In “Span II,” for instance, which the artist performed in 1997 at the Johannesburg Biennale — memorialized in a photograph at the Queens Museum exhibition — the artist sat in a glass box and shaved off her body hair, then knotted the strands like rosary beads.

Ms. Rose explained, “for racial classifications in the South African government, the party used to stick a pencil in your hair. If it slid out, you were classified as white or colored. And if the pencil stayed in, you were considered Black.” This performance piece, then, served as a way for her to interrogate the race-based variations on privilege.

“Span II” isn’t the only work in which Ms. Rose has cast herself as a part of the piece. Like fellow artists Cindy Sherman and Yasumasa Morimura, Ms. Rose often makes herself the medium as a way to confront — and delve into — the politics of identity, playing with perceptions around race, sex and gender.

In the video “Ciao Bella,” which she produced in 2001, Ms. Rose portrays various feminine roles, including a nun, a mermaid and Marie Antoinette, playing out an intense, intriguing narrative. Ms. Rose explained that the dozen characters in the film “are also in the space of the Twelve Apostles, and they are all kind of like the Jesus figure, in a sense.”

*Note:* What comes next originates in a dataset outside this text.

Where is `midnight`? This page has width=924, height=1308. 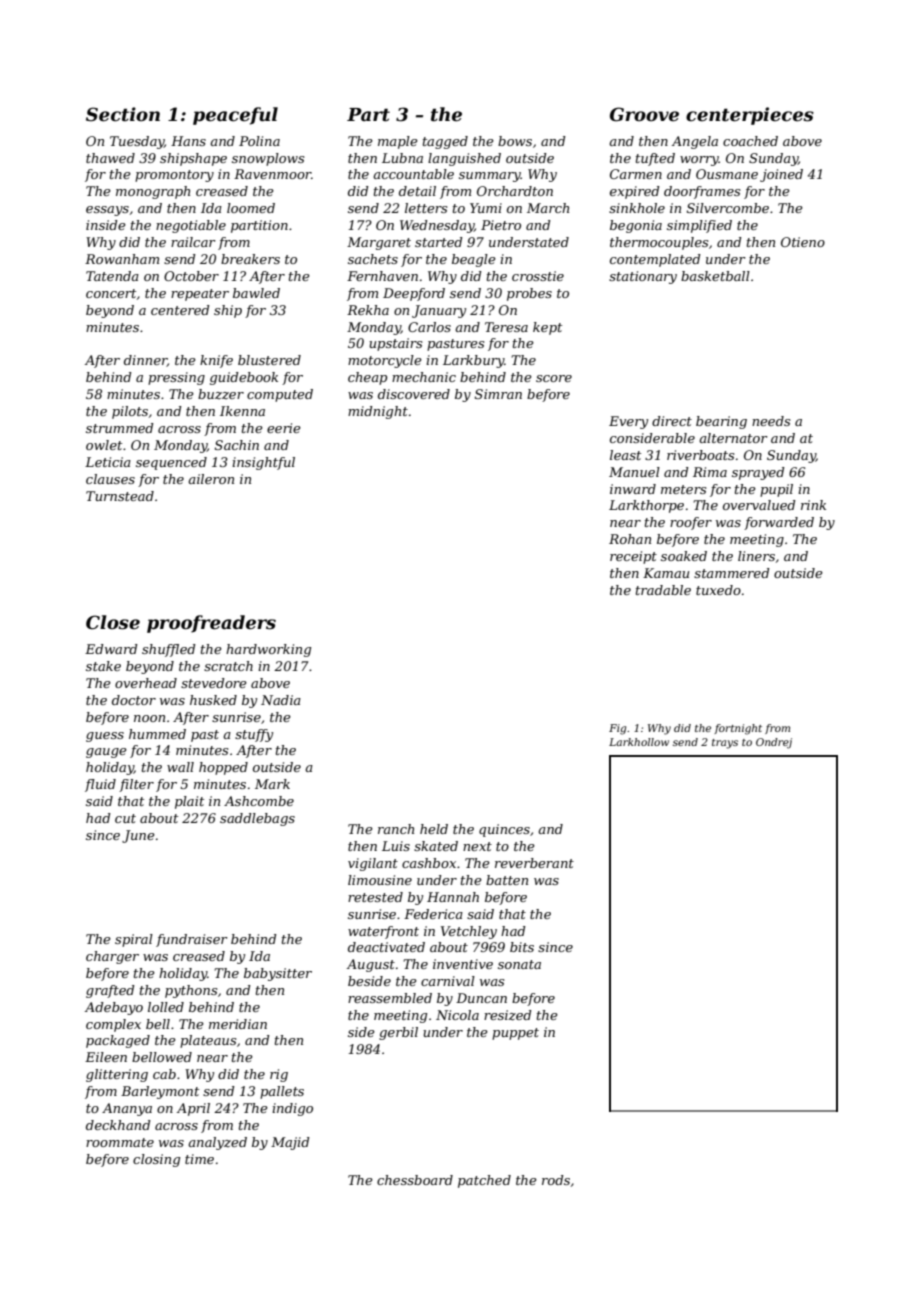 midnight is located at coordinates (378, 412).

Lauren Haynes, director of curatorial affairs and programs at the Queens Museum, who worked closely with Ms. Rose and the Zeitz on bringing the exhibition to Queens, expressed the significance of Ms. Rose’s work being shown on this scale in New York, and frankly, in the United States.

“Tracey’s work, for me, isn’t afraid to talk about topics such as post-apartheid South Africa, racism, all these things that are still incredibly relevant now, and especially in a U.S. context,” Ms. Haynes said.

One mixed-media piece, in particular, speaks to a topic that’s particularly relevant in the United States.

Gesturing at a colorful work, Ms. Rose explained, “I did this one with my son before he was even one year old.” The playful piece, “Portrait for a Young Black Man,” explores the creativity and freedom of a childhood imagination, representing the visions of a young Black child — with the hopes of not having much to fear at such an early age.

“My son had just been born around the time Trayvon Martin was killed, and I thought about the birthing of a young Black man, and that level of responsibility that holds,” she said.

It’s not the only work in “Shooting Down Babylon” that was inspired by the African American experience. For Ms. Rose, Black Americans have been right on the forefront of all kinds of humanitarian movements around the world.

She said, “What they’ve done with their lives, and their bodies, actually had ripple effects of liberation for others. And it never does get acknowledged.”

She added, “I don’t know if Black American people understand the enormous impact they have globally. Not just culturally in terms of music, fashion and even language, but in terms of self-esteem. Something that basic, like your self-worth, how that has such a huge impact on people who don’t have access to anything else.”

Ms. Rose said she felt like it’s “right on time” for the larger world to generally be catching up to what she’s been investigating in her art for years.

“You don’t make art, you make history,” she said.